Out of the box Jetty is configured to use a HashLoginService class, which simply reads the user credentials from a text file ${activemq.base}/conf/jetty-realm.properties. In order to authenticate against an LDAP server we need to configure a JAAS LoginService class:
<bean id="securityLoginService"
class="org.eclipse.jetty.plus.jaas.JAASLoginService">
<property name="name" value="ActiveMQLDAPRealm"
/>
<property name="LoginModuleName" value="jetty-ldap"/>
<property name="CallbackHandlerClass"
value="org.eclipse.jetty.plus.jaas.callback.DefaultCallbackHandler"
/>
<property name="roleClassNames"
value="org.eclipse.jetty.plus.jaas.JAASRole"
/>
</bean>
This JAASLoginService is configured for a LoginModuleName called "jetty-ldap". This name refers to the JAAS login module configuration in login.config. In the previous article I already provided a login.config to be used by ActiveMQ. You can simply add the following configuration to that same login.config:
/**
This LoginModule configuration is only used by Jetty when
authentication of the web console is enabled.
*/
jetty-ldap {
org.eclipse.jetty.plus.jaas.spi.LdapLoginModule required
debug="true"
contextFactory="com.sun.jndi.ldap.LdapCtxFactory"
hostname="localhost"
port="10389"
bindDn="uid=admin,ou=system"
bindPassword="secret"
authenticationMethod="simple"
forceBindingLogin="false"
userBaseDn="ou=User,ou=ActiveMQ,ou=system"
userRdnAttribute="uid"
userIdAttribute="uid"
userPasswordAttribute="userPassword"
userObjectClass="inetOrgPerson"
roleBaseDn="ou=Group,ou=ActiveMQ,ou=system"
roleNameAttribute="cn"
roleMemberAttribute="member"
roleObjectClass="groupOfNames"
authenticated="true";
};
The easiest way is to add this propery to the bin/activemq script, e.g.

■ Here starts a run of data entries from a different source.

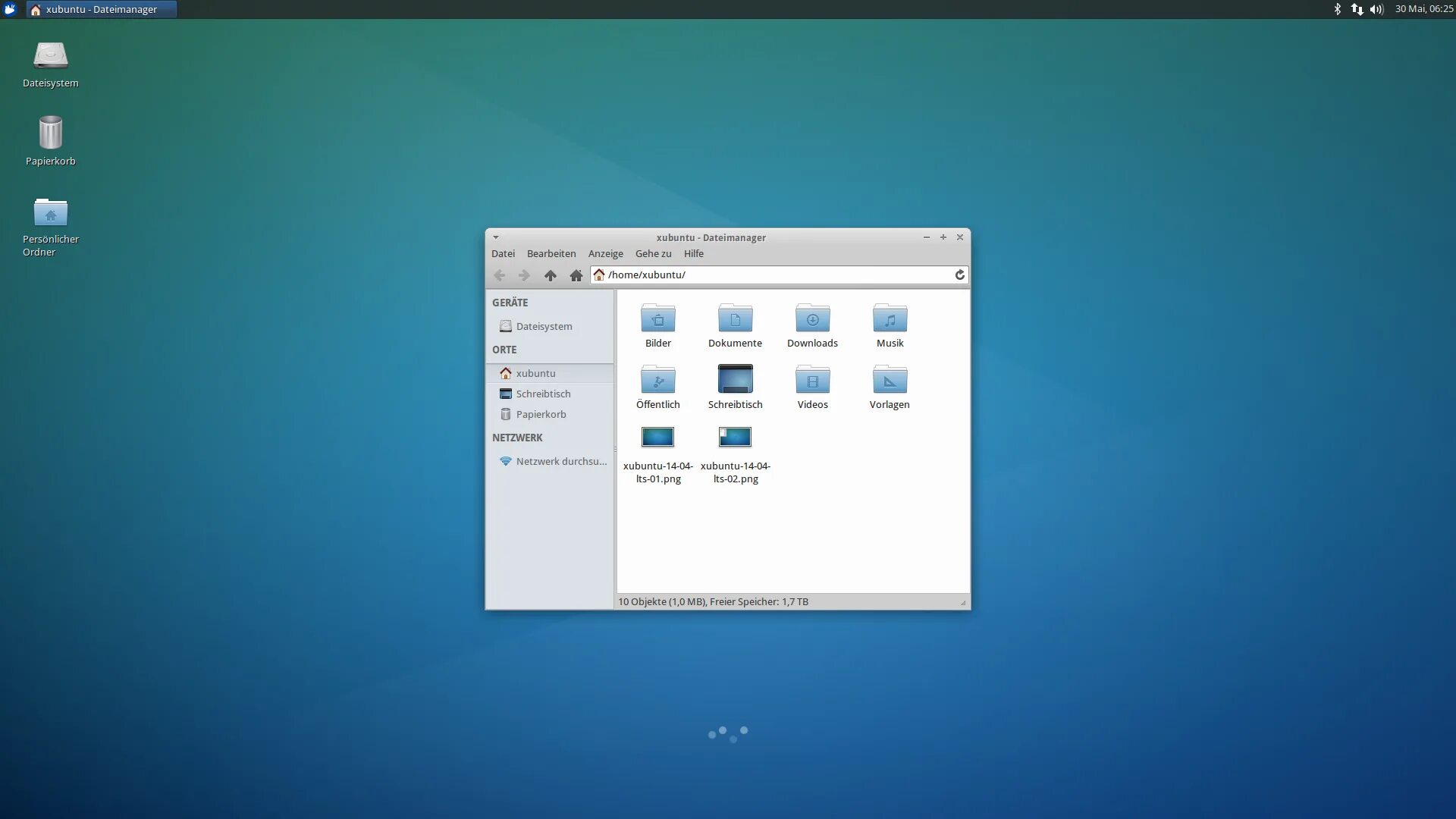
Task: Open the Downloads folder
Action: [812, 319]
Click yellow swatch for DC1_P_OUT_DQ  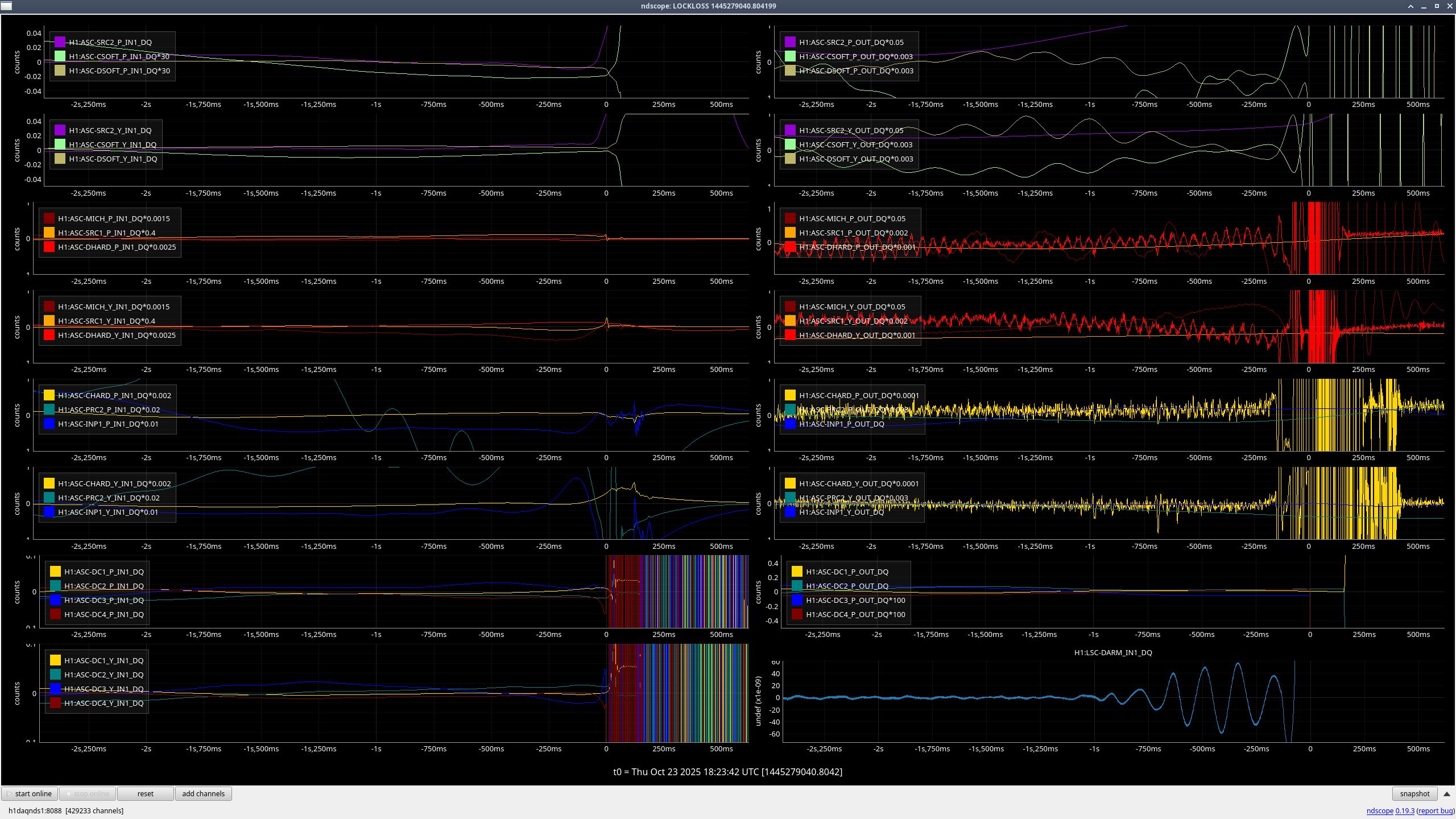[x=797, y=572]
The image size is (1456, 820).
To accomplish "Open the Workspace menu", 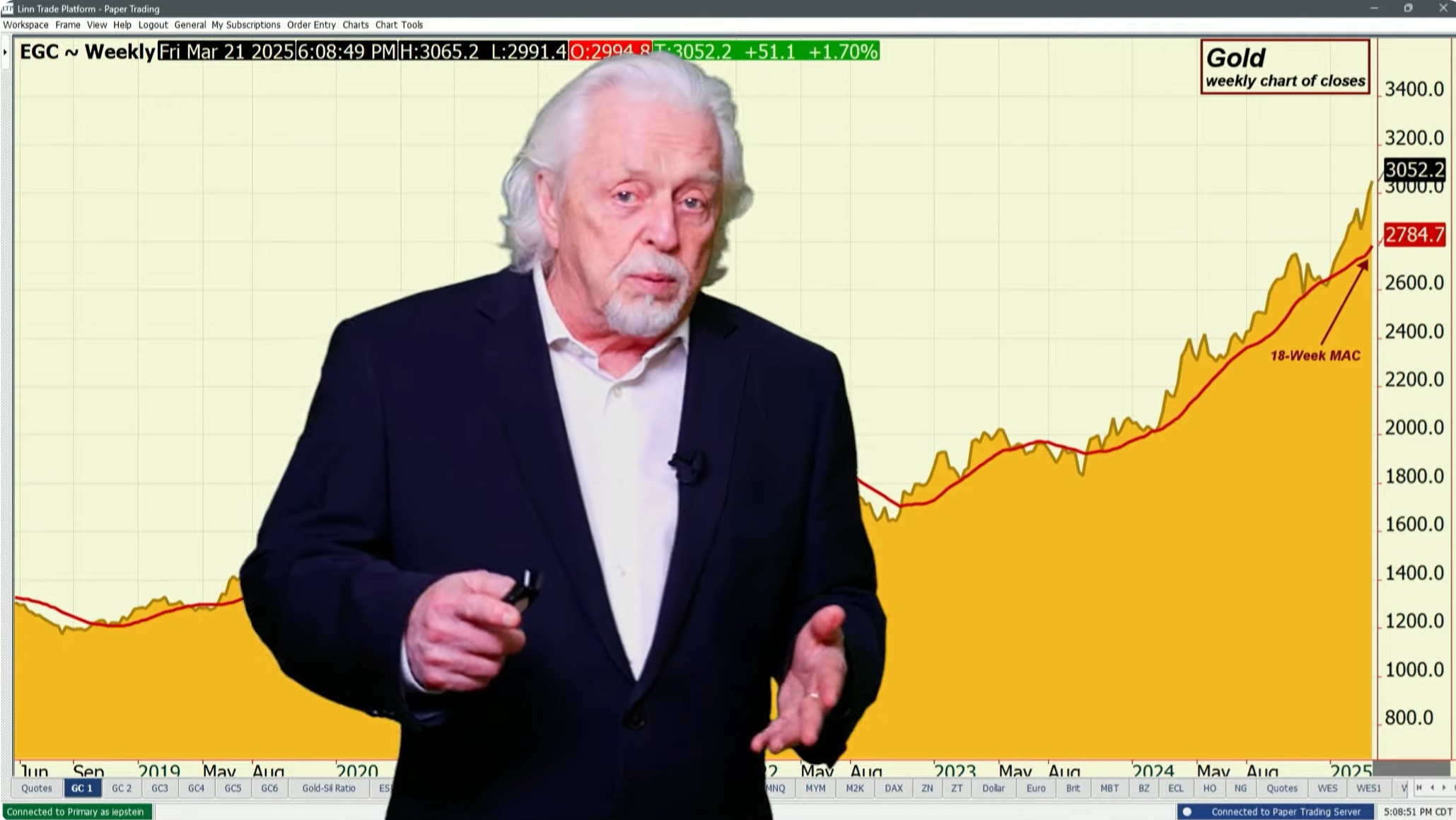I will click(x=25, y=25).
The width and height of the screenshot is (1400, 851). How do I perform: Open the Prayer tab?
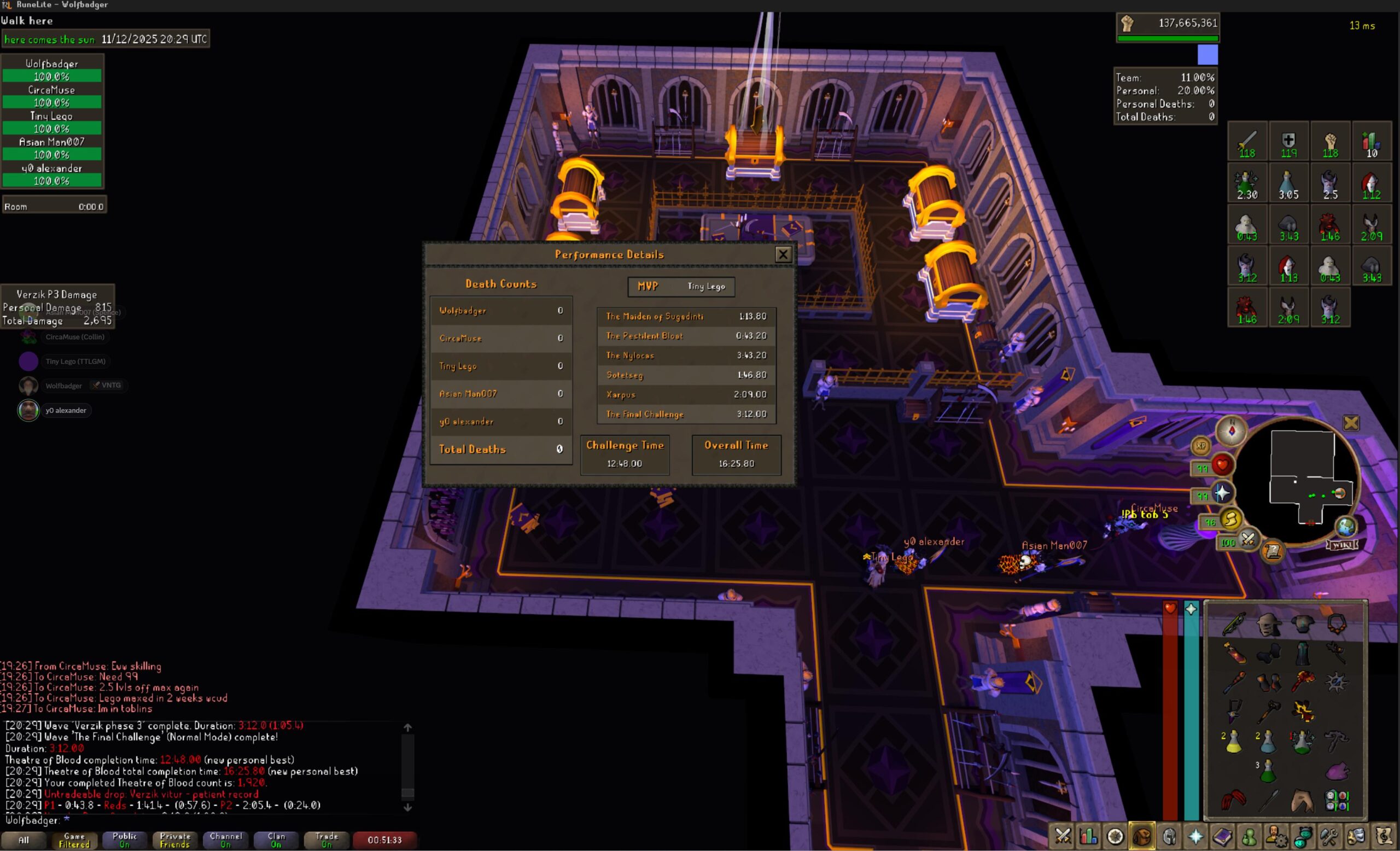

ACTIVEMQ_OPTS="$ACTIVEMQ_OPTS_MEMORY -Dorg.apache.activemq.UseDedicatedTaskRunner=true -Djava.util.logging.config.file=logging.properties -Djava.security.auth.login.config=login.config"
That's about it. Assuming the data in LDAP is setup according to the prerequisites listed above, the ActiveMQ web console should now be secured. Trying to access http://localhost:8161 should now request a username and password from you which is then authenticated against the LDAP server.
Note we did not need to change the broker configuration (with the exception of pre-requisite #2) as the authentication done in the web console (based on Jetty) is completely independent of the authentication done by ActiveMQ.
Links to all files used in this post:
jetty.xml
login.config
activemq-ldap-with-anon-access.xml
The relevant documentation that helped me on this subject:
Jetty JAAS Tutorial
Jetty Realms Tutorial
Jetty 7 JavaDoc
Let me know if this post was helpful.
This configuration has been tested with ActiveMQ 5.5.1 and 5.6.0.